Ok, I'm back again. I had thought this was fixed, but indeed I still
couldn't get it to work... I just now have a clearer idea of the
problem.
Here's the problem, my GET requests won't authenticate. I'm 100%
unequivocally sure that I'm using the correct username/password
combo. It works just fine on any POST requests, but I cannot get it
to authenticate the GET request in order to stop relying on my IP rate
limiting.
Code below (ASP Classic):
Set oXMLHttp = server.Createobject("Msxml2.ServerXMLHTTP.3.0")

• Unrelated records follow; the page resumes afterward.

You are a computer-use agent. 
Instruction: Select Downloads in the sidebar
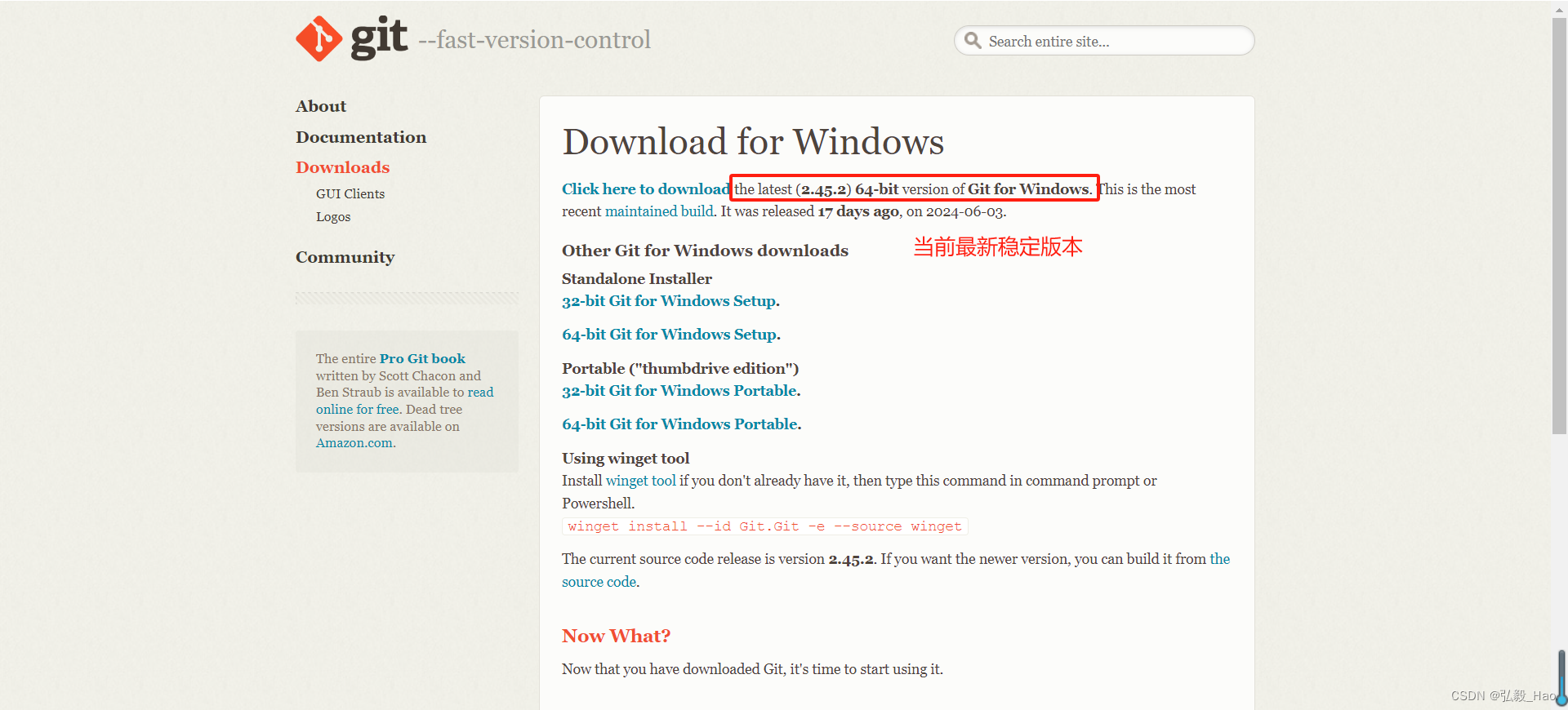tap(342, 167)
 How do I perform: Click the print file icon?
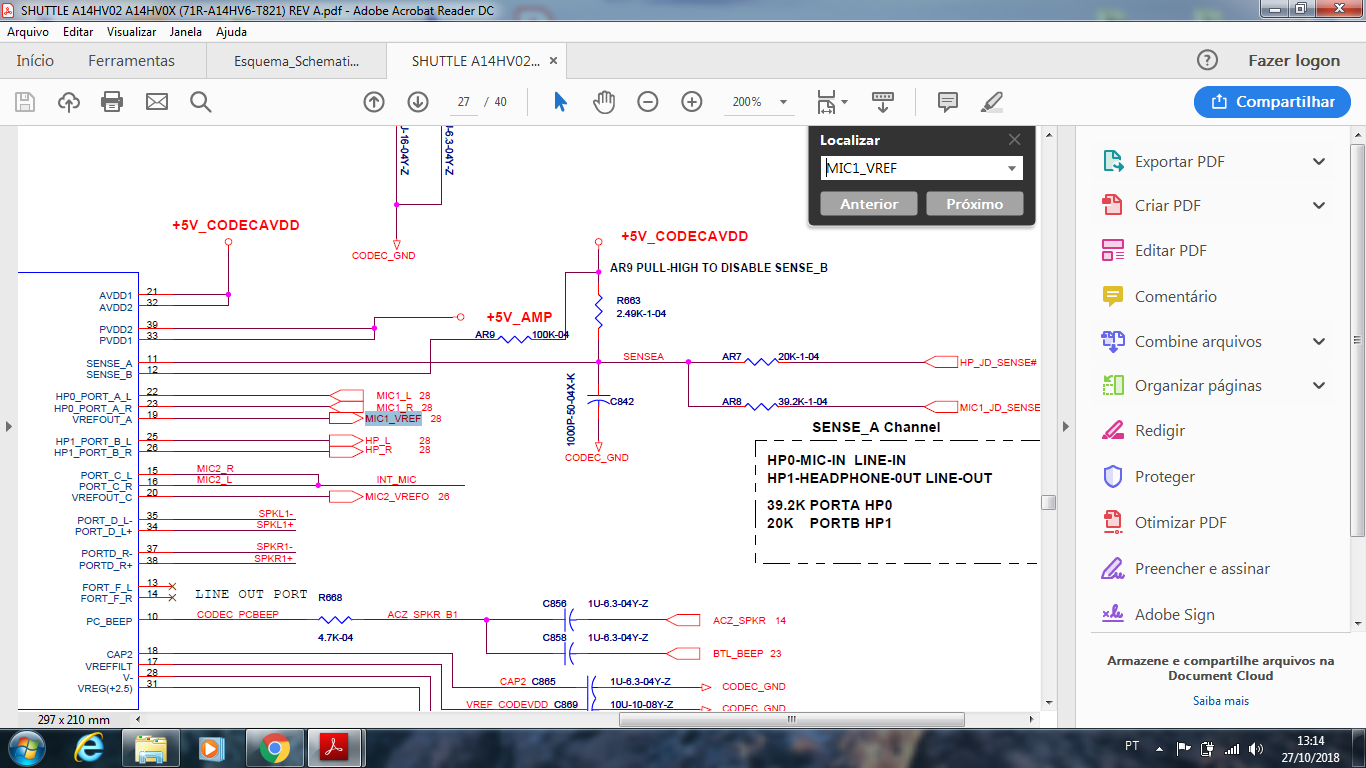(x=112, y=102)
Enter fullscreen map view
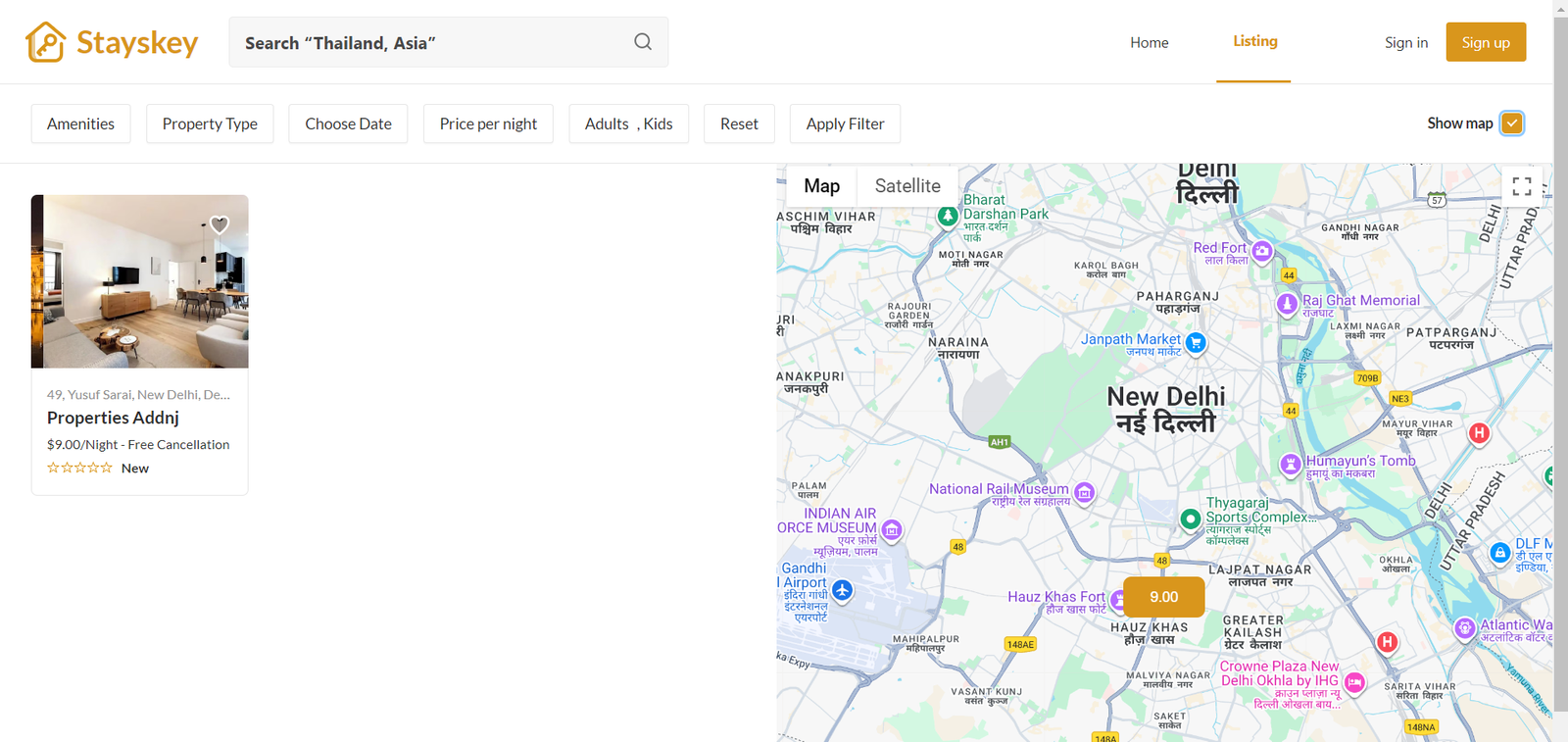The image size is (1568, 742). 1521,186
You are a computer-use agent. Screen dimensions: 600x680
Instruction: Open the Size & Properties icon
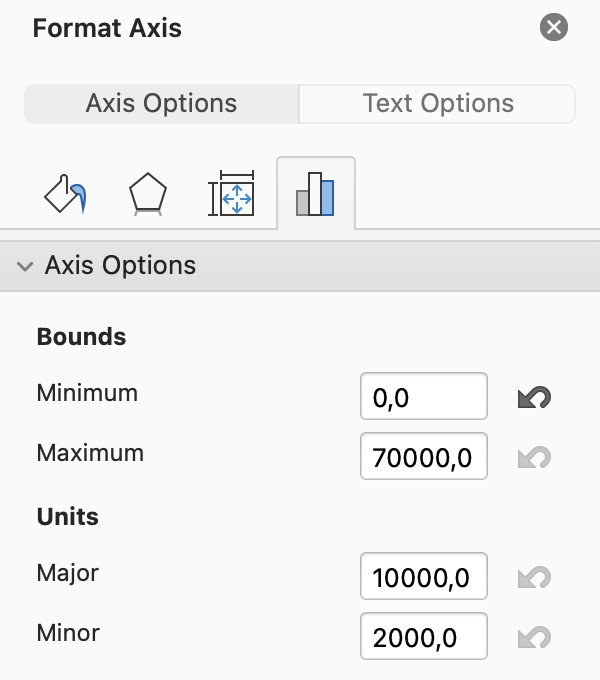point(232,194)
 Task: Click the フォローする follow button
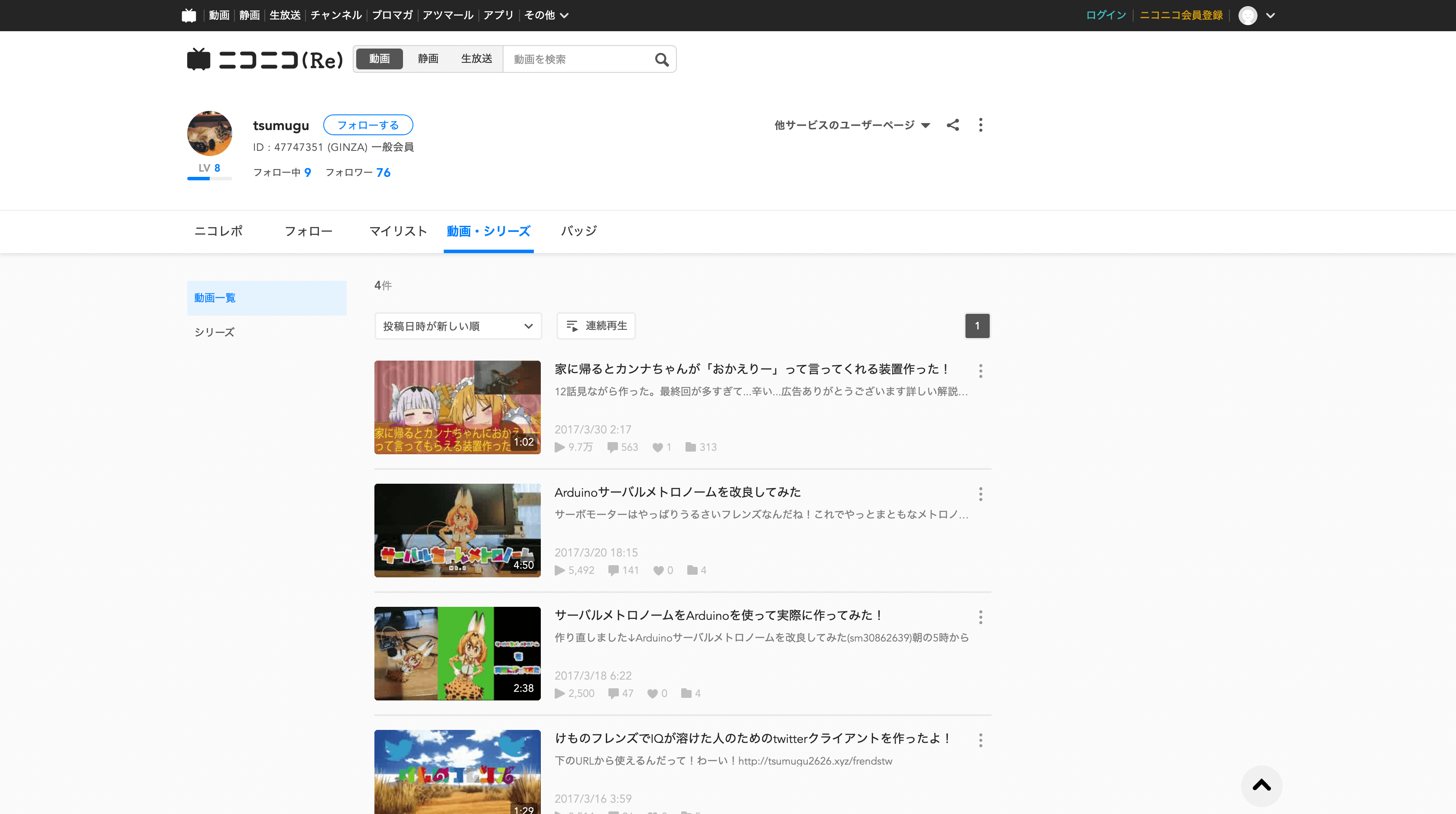point(368,125)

oXMLHttp.open "GET", "http://username:[email protected]/account/
rate_limit_status.xml", False
oXMLHttp.setRequestHeader "Content-Type", "content=text/html;
charset=iso-8859-1"
oXMLHttp.send
REsponse.ContentType = "text/xml"
REsponse.Write oXMLHttp.responseText
On Jun 16, 12:51 pm, Matt Sanford <[email protected]> wrote:
> Hi there,
>
> Since moving servers reset things it sounds like it's using the
> unauthenticated limit. We do that if there are no credentials or if
> the credentials are incorrect. You also mention that statuses/update
> (note the plural)is giving you a 401. That would make sense if the
> username/password were incorrect as well. Is this rate limit issue
> happening for an API method that allows unauthenticated access? If so
> it sounds like it would all fit.
>
> Thanks;
> – Matt Sanford / @mzsanford
> Twitter Dev
>
> On Jun 16, 2009, at 5:14 AM, betweeted wrote:
>
>
>
> > I began noticing some strange behavior - 401 errors on status/update
> > calls saying "We were unable to authenticate you".
>
> > I racked my brain, checked and rechecked the username and password,
> > then finally I decided to create a small script to check my ratelimit
> > at account/rate_limit_status.xml and sure enough, I was at 0. I
> > waited an hour, and I was at 54. Within minutes, however, I was back
> > to 0.
>
> > So, naturally I thought some bot had hijacked my scripts and was
> > eating up my api calls. I downloaded server logs. There is no
> > excessive activity at all. In any case, all my calls are
> > authenticated, so they should be using the users api limit, not my
> > servers.
>
> > On a hunch, I uploaded the same rate limit checking script to a
> > different host that I have access to (with a different IP). Guess
> > what? 100 hits remaining.
>
> > In fact, whether I authenticate the request or not, I'm still at 0
> > hits remaining whenever I try that same script on my server. But, if
> > I try it somewhere else, I have all 100. Am I blacklisted?